> [DATA PROVIDED]:

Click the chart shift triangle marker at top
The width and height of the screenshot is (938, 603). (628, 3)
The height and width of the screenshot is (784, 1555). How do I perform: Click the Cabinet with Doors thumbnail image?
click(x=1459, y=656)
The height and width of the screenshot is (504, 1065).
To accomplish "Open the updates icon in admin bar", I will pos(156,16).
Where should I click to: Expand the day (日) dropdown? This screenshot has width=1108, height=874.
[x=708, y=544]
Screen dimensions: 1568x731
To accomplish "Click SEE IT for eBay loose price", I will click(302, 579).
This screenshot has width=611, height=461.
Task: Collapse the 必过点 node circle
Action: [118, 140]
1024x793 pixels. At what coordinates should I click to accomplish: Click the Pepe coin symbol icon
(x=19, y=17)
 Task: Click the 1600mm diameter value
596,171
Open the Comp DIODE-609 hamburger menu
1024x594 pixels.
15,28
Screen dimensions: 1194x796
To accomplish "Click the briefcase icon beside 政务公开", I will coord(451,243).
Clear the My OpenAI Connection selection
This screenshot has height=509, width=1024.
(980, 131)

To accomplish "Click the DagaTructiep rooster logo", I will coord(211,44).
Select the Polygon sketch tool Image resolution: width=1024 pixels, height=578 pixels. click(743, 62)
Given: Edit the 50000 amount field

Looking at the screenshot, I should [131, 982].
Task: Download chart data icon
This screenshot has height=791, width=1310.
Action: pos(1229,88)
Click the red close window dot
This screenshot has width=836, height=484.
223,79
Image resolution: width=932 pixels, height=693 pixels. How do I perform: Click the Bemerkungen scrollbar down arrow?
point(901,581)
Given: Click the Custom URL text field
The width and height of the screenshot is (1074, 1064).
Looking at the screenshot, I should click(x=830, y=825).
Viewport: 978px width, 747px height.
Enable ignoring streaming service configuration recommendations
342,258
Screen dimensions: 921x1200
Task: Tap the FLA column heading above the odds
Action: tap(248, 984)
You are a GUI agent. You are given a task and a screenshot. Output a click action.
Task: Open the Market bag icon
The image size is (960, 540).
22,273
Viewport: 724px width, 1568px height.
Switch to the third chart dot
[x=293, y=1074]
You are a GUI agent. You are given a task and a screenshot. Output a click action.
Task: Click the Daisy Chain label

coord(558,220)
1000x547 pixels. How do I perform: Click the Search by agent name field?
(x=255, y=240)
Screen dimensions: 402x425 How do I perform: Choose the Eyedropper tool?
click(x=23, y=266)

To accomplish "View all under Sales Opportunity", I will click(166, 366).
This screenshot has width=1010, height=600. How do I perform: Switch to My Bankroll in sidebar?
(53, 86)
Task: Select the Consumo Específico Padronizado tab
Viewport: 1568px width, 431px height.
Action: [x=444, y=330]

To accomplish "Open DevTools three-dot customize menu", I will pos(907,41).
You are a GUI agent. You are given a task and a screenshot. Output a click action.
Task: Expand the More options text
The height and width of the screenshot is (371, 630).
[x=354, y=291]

> [TASK DIRECTIONS]:
Whenever the string "text" shows up on a line of the listing, copy that line.

> [SOLUTION TO THIS PROBLEM]:
Given: Click the Custom URL text field
Task: Expand the More options text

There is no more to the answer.